A Justiça determinou que a Prefeitura de São Paulo apresente, em até 48 horas, a justificativa para o reajuste da tarifa de ônibus, que subiu R$ 0,30 e passou a valer desde 6 de janeiro, após ação protocolada pelo vereador Dheison Silva (PT).
A decisão foi proferida na última terça-feira e estabelece que o prazo começa a contar a partir da notificação formal da gestão municipal. O aumento elevou a tarifa para R$ 5,30, o que representa um reajuste de 6%.
Segundo o autor da ação, o reajuste ocorreu sem decreto específico e sem consulta ao Conselho Municipal de Trânsito e Transporte, instância prevista para debate de mudanças tarifárias. Nas redes sociais, o vereador afirmou que o aumento ficou acima da inflação medida pelo Instituto Brasileiro de Geografia e Estatística (IBGE) por meio do Índice Nacional de Preços ao Consumidor Amplo (IPCA).

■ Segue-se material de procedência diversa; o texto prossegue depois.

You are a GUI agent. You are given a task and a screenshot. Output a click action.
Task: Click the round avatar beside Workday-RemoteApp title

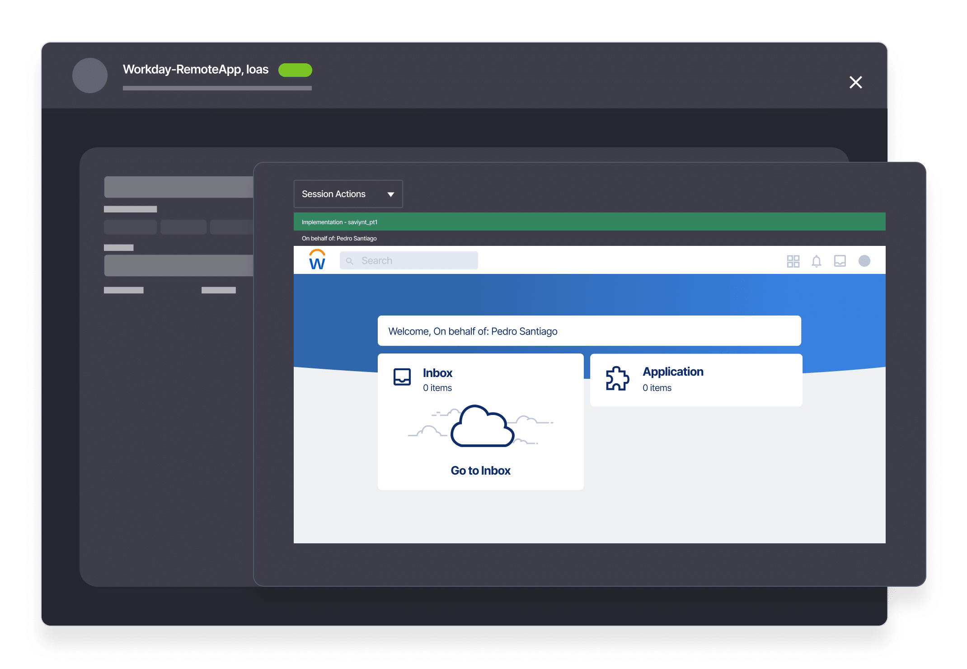90,75
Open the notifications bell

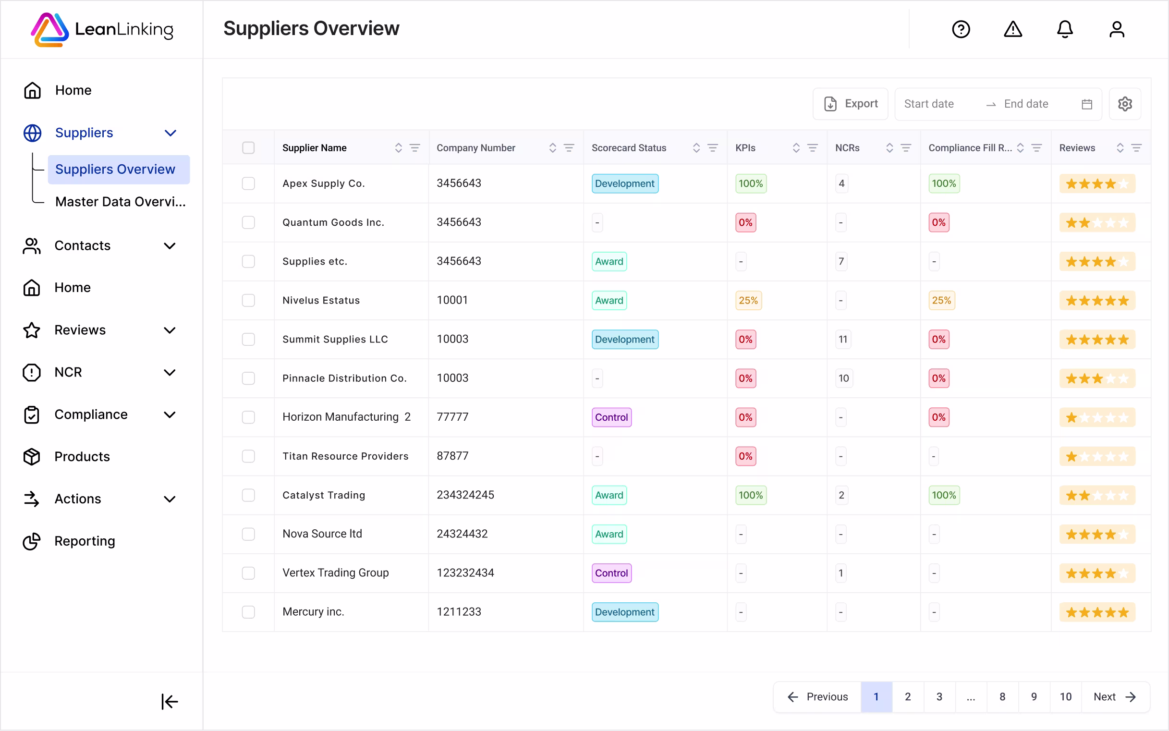(x=1065, y=29)
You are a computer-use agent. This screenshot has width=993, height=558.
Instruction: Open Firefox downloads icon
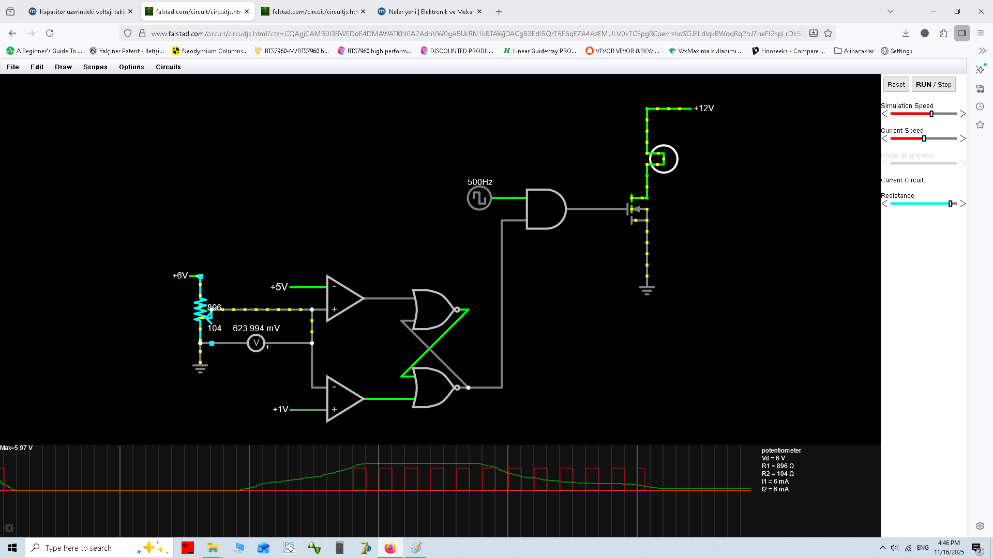pyautogui.click(x=906, y=33)
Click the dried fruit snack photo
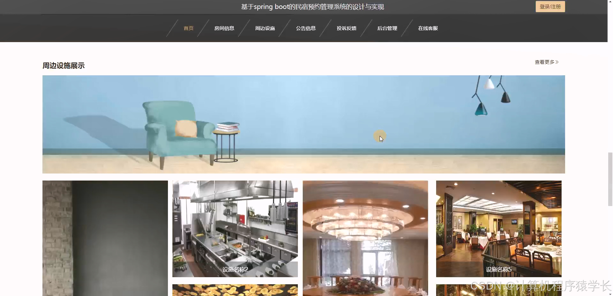This screenshot has height=296, width=613. click(235, 290)

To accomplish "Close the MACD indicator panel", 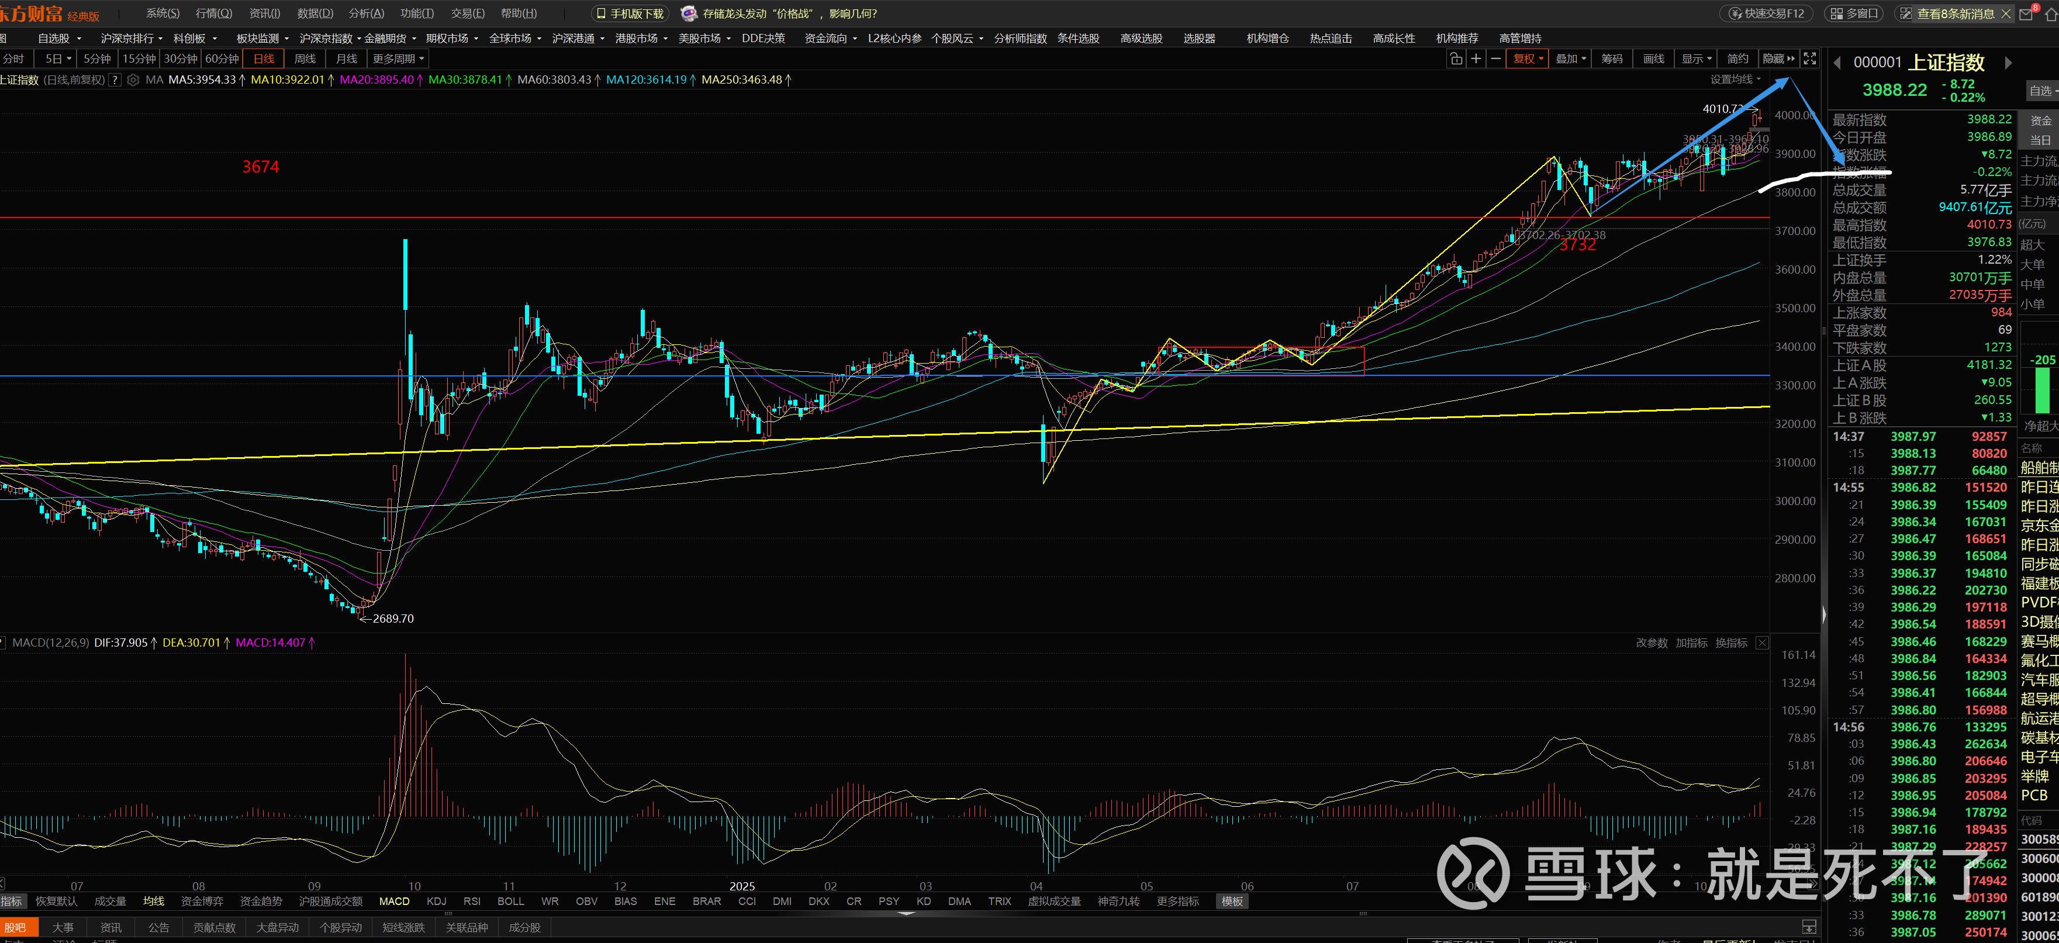I will click(1762, 643).
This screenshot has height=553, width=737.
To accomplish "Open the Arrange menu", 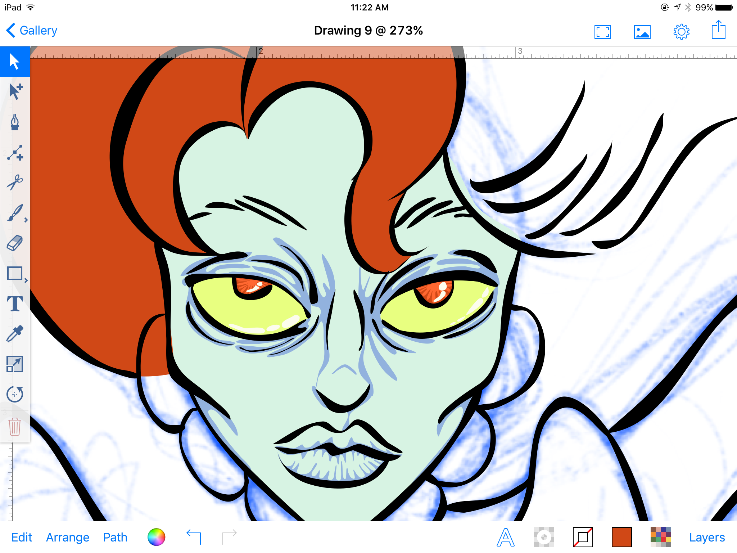I will (68, 537).
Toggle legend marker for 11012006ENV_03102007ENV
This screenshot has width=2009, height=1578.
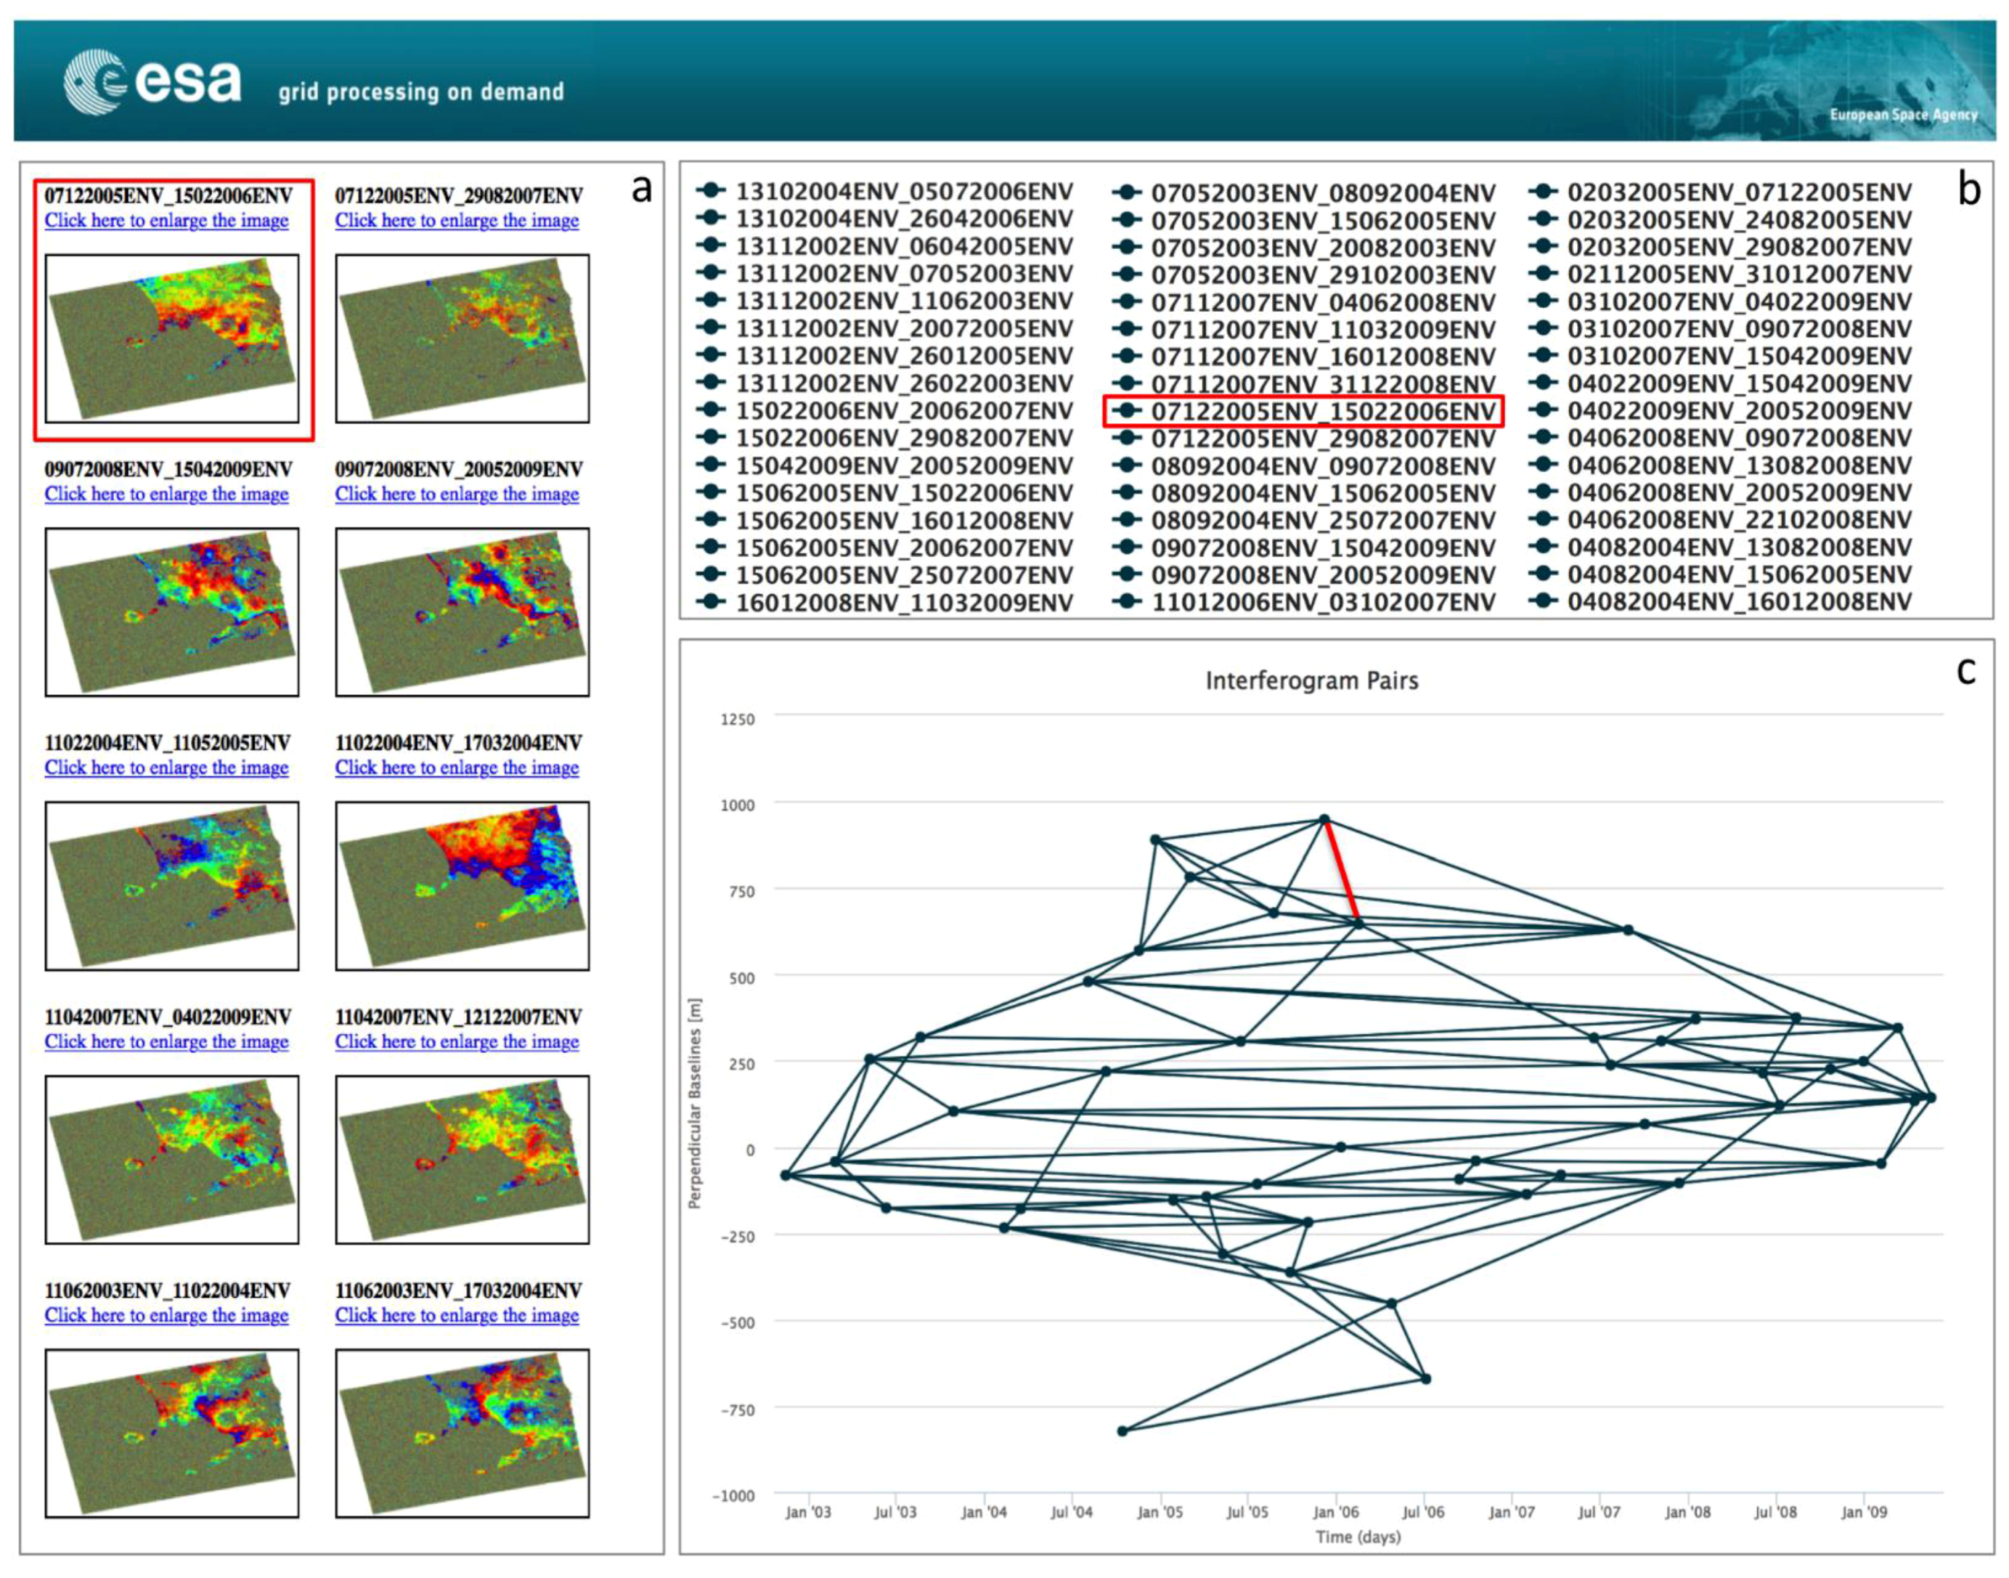tap(1126, 602)

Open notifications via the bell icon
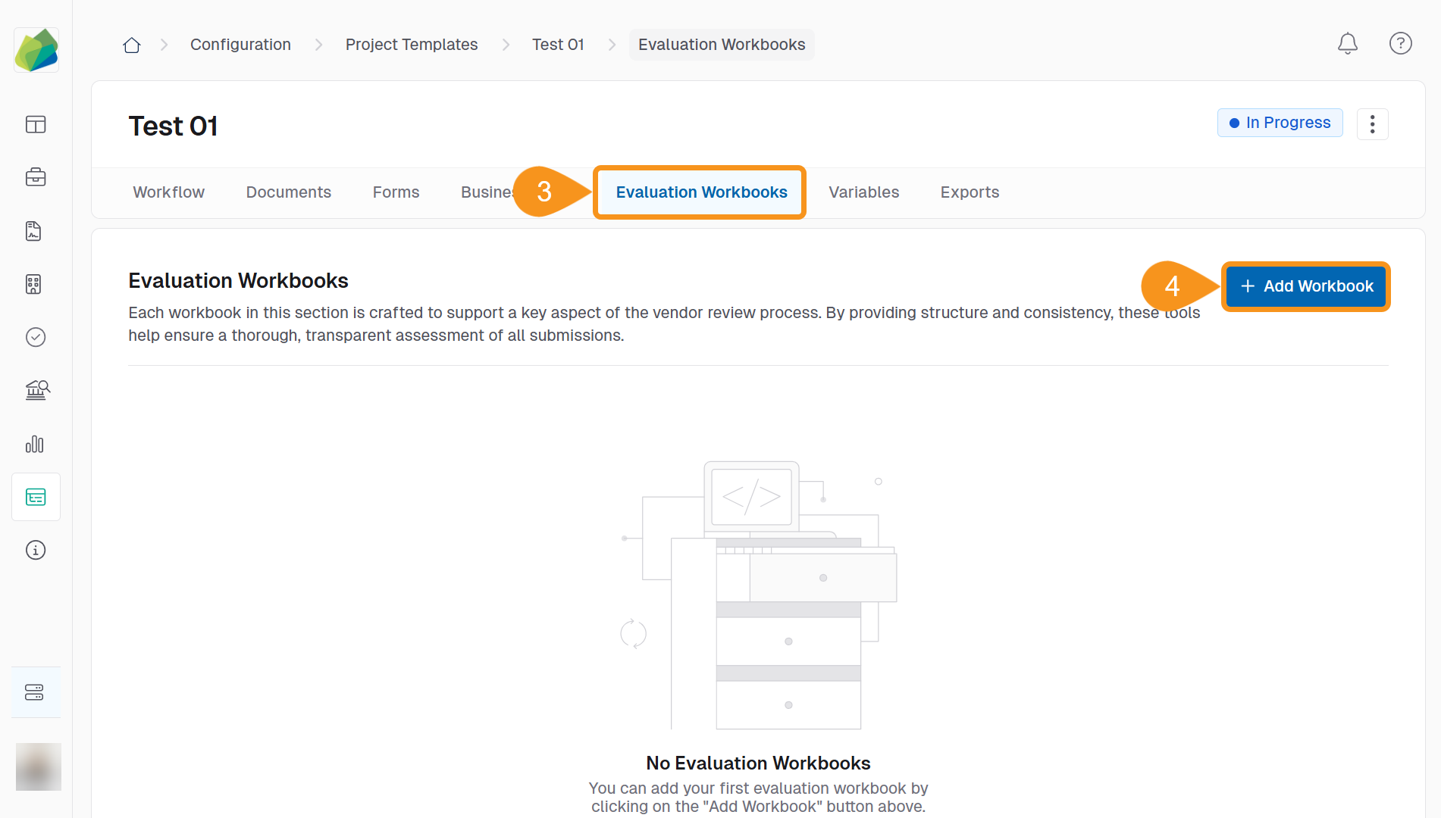pos(1348,44)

A inflação oficial acumulada no período ficou abaixo do percentual aplicado à tarifa, o que motivou o questionamento judicial sobre a legalidade e a transparência do reajuste.
Em nota, a Prefeitura de São Paulo informou que ainda não havia sido notificada da decisão judicial. A administração municipal afirmou que o valor atual da passagem representa menos da metade da inflação acumulada nos últimos cinco anos e destacou que não houve reajuste entre 2020 e 2024.
A gestão também lembrou que a última atualização anterior ocorreu em 2025, quando a tarifa passou para R$ 5, com reajuste de 13,6%, enquanto a inflação acumulada no período teria alcançado 40,31%.
A decisão judicial pode impactar diretamente a política tarifária do transporte público na capital paulista e reacende o debate sobre custos do sistema, subsídios e transparência na definição do preço da passagem, em um cenário de pressão sobre o orçamento dos usuários.